Weak Supervision at Scale: Programmatic Labeling Since Snorkel

Abstract

Weak supervision replaces the hand-drawn label with a program: instead of an annotator marking each example, an engineer writes labeling functions that vote noisily on many examples at once, and a label model reconciles those votes into probabilistic training targets. This survey reads the programmatic-weak-supervision literature as one arc rather than a list, from the data-programming formulation that started it, through the labeling-function abstraction that made it usable, the label-model theory that made the votes trustworthy, the synthesis methods that tried to write the functions automatically, and the benchmark that finally let the field measure itself. We credit that public lineage in period, then turn it on the question that matters for our own work: a labeling function needs a signal it can encode as a rule, and that presupposes a feature space where weak rules exist. Our raster well-log digitisation regime is the test case, where the hand-labelled floor is a 2,000-instance binary segmentation set and the route that actually produced usable training data was procedural synthesis, with 20,000 logs generated for the multiclass task and a 15,000-curve final set, none of it hand-masked. The finding is that weak supervision and synthesis answer two different shapes of label scarcity. Weak supervision is the right tool when ground truth is expensive but writable as rules over rich features; synthesis is the right tool when the data is renderable and the labels can be manufactured alongside the pixels. Our problem is the second shape, and the instrument below makes the divergence between the two routes visible by sweeping labeling-function coverage against the synthetic ceiling.

Background: from data programming to a usable abstraction

The premise of programmatic weak supervision is older than the name. Practitioners had always written heuristics to bootstrap labels; what was missing was a principled way to combine many noisy heuristics without trusting any one of them. Data programming supplied it by treating each heuristic as a labeling function with an unknown accuracy and modelling the labels as latent variables a generative model could recover, so that disagreement among functions became information rather than noise (Ratner et al., 2016). The contribution that turned the formulation into a tool was Snorkel, which gave the labeling function a concrete interface, ran the generative label model over the function outputs, and trained a downstream discriminative model on the resulting probabilistic labels, all in one loop a domain expert could iterate (Ratner et al., 2018).

Two design commitments in that work shaped everything after it. The first is that the unit of human effort moves from the example to the function: an expert who would have labelled a thousand rows instead writes a dozen functions, each covering a slice of the data. The second is that the functions are allowed to be wrong, correlated, and incomplete, because the label model exists precisely to estimate their accuracies and dependencies and weight them accordingly.

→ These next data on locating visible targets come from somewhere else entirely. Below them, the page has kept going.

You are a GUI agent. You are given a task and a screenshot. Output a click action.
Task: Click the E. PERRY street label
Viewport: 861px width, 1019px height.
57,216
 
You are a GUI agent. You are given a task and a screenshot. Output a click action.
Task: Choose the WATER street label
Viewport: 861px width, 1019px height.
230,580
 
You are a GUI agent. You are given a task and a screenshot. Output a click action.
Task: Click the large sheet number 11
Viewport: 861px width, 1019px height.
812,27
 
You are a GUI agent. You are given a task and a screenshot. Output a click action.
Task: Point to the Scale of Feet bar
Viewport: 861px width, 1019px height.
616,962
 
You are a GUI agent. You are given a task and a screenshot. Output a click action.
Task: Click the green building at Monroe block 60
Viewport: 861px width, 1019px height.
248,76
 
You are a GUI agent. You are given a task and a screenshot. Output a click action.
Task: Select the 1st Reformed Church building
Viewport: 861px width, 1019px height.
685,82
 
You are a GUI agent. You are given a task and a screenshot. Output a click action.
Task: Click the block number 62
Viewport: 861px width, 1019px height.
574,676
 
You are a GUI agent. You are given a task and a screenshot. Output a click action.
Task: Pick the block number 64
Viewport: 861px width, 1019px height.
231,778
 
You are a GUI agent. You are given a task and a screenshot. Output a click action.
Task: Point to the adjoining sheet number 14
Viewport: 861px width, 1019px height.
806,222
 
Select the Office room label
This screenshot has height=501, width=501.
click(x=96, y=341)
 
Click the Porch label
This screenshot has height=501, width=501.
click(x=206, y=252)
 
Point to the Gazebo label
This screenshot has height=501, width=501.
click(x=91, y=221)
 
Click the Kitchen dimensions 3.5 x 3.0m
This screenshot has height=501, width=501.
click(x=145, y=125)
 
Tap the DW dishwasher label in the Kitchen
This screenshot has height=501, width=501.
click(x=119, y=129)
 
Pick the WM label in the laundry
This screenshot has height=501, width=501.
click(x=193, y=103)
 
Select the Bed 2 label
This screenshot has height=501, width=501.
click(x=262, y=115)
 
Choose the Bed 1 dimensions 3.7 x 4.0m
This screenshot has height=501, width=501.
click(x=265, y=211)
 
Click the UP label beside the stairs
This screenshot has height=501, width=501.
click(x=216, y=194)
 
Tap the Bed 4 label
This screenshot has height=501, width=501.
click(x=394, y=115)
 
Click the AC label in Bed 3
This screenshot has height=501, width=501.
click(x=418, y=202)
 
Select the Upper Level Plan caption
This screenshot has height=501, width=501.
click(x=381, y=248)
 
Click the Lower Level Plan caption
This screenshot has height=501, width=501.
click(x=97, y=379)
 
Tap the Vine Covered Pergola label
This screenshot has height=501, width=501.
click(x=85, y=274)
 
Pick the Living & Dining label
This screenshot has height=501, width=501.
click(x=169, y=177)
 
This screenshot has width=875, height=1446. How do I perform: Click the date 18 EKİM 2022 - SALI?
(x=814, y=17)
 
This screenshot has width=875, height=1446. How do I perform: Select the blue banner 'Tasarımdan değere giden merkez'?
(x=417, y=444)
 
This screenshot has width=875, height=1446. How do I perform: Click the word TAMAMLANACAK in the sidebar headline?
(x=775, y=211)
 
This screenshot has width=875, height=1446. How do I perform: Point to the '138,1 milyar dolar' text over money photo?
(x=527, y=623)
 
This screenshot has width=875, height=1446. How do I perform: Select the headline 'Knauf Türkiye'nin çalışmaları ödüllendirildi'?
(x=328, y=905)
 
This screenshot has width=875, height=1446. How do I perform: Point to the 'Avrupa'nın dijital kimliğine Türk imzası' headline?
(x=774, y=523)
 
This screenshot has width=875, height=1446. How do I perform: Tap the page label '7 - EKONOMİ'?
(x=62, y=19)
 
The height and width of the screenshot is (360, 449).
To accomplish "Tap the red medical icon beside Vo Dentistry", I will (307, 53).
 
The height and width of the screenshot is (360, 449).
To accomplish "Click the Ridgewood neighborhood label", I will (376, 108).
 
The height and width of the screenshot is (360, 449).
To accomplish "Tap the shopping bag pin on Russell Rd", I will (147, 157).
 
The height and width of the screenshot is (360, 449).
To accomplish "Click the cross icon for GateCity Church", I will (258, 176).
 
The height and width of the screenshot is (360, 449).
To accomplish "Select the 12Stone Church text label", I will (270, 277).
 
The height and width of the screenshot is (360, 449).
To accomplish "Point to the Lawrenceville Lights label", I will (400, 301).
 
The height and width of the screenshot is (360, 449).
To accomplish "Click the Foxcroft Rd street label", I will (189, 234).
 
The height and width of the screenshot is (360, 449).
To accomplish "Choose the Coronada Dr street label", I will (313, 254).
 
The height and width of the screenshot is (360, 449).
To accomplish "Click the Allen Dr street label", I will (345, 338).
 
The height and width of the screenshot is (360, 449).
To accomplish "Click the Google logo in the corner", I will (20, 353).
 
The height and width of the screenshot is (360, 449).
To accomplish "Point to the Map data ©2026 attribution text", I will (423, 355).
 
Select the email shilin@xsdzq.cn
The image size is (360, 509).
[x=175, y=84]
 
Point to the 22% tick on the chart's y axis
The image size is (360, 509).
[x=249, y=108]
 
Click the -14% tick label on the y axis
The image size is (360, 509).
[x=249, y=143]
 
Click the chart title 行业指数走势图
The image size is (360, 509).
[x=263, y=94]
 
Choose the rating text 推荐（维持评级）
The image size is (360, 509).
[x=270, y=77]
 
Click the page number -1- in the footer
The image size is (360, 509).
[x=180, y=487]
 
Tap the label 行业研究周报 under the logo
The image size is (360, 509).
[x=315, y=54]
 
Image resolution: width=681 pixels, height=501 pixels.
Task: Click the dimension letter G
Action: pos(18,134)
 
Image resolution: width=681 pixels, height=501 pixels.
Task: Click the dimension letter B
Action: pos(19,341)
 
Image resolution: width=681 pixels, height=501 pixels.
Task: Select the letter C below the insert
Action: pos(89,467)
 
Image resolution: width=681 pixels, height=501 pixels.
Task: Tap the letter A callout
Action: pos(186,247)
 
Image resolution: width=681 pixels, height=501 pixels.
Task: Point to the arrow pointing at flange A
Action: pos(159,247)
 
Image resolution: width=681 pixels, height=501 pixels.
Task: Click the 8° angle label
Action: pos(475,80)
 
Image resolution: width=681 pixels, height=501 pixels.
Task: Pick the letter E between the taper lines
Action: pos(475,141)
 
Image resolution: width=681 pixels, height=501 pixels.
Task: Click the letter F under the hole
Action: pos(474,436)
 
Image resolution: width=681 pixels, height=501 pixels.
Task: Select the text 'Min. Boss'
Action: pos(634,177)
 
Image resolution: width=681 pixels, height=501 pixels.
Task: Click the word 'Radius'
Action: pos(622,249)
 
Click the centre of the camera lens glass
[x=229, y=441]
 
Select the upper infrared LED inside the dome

Both commitments are what make the route scale, and both are what make it fragile when the data has no slices a rule can name.

How the label model learned to trust noisy votes

The early generative label model assumed the labeling functions were conditionally independent given the true label, which is convenient and usually false. Two lines of work removed the assumption. One learned the dependency structure among functions directly from their agreement patterns, so that two functions keying off the same underlying signal would not be double-counted (Bach et al., 2017), and a later refinement recovered those dependencies more robustly as the number of functions grew (Varma et al., 2019). The other line generalised the label model to the multi-task setting, where functions vote on related label schemas at once and the model exploits the structure between tasks, which is the version that scaled to organisational deployments (Ratner et al., 2019).

The most practically consequential change was about speed rather than expressiveness. Estimating the label model by iterative methods is slow when there are many functions and many examples, and a closed-form estimator based on triplet methods made the label-model fit close to instantaneous, which removed the inner-loop latency that had made rapid function iteration painful (Fu et al., 2020). Taken together these advances meant that by 2020 the label model was no longer the bottleneck or the source of doubt; the open question had moved upstream, to where the labeling functions themselves come from.

When the functions write themselves, and when they cannot

Writing labeling functions by hand still requires an expert who knows which weak rules carry signal. Two responses tried to reduce that burden. Snuba synthesised labeling functions automatically from a small labelled set, generating candidate heuristics over the feature representation and selecting those that improved coverage and accuracy, which turns a handful of labelled examples into a much larger weakly labelled set without a human writing each rule (Varma and Re, 2018). A complementary direction folded the rules into the loss rather than the label, learning jointly from a few labelled exemplars and the rules that generalise them so that a rule and the examples it implies reinforce each other during training (Awasthi et al., 2020). A further step combined deep representations with probabilistic logic so the system could propose its own weak supervision and refine it, narrowing the human role to seeding the process (Lang and Poon, 2021).

Every one of these automatic methods shares a precondition that is easy to miss and decisive for us. They synthesise functions over a feature representation in which weak rules exist and can be discovered, whether keyword patterns in text, attribute thresholds in tabular records, or distances in an embedding. The method finds rules; it does not invent the feature space in which rules are findable. For a dense per-pixel segmentation task over a printed image, there is no obvious feature on which a labeling function votes for the right curve, because the answer is the spatial mask itself rather than a class derivable from named attributes. This is the seam where the survey stops being a catalogue and becomes a decision about our own data.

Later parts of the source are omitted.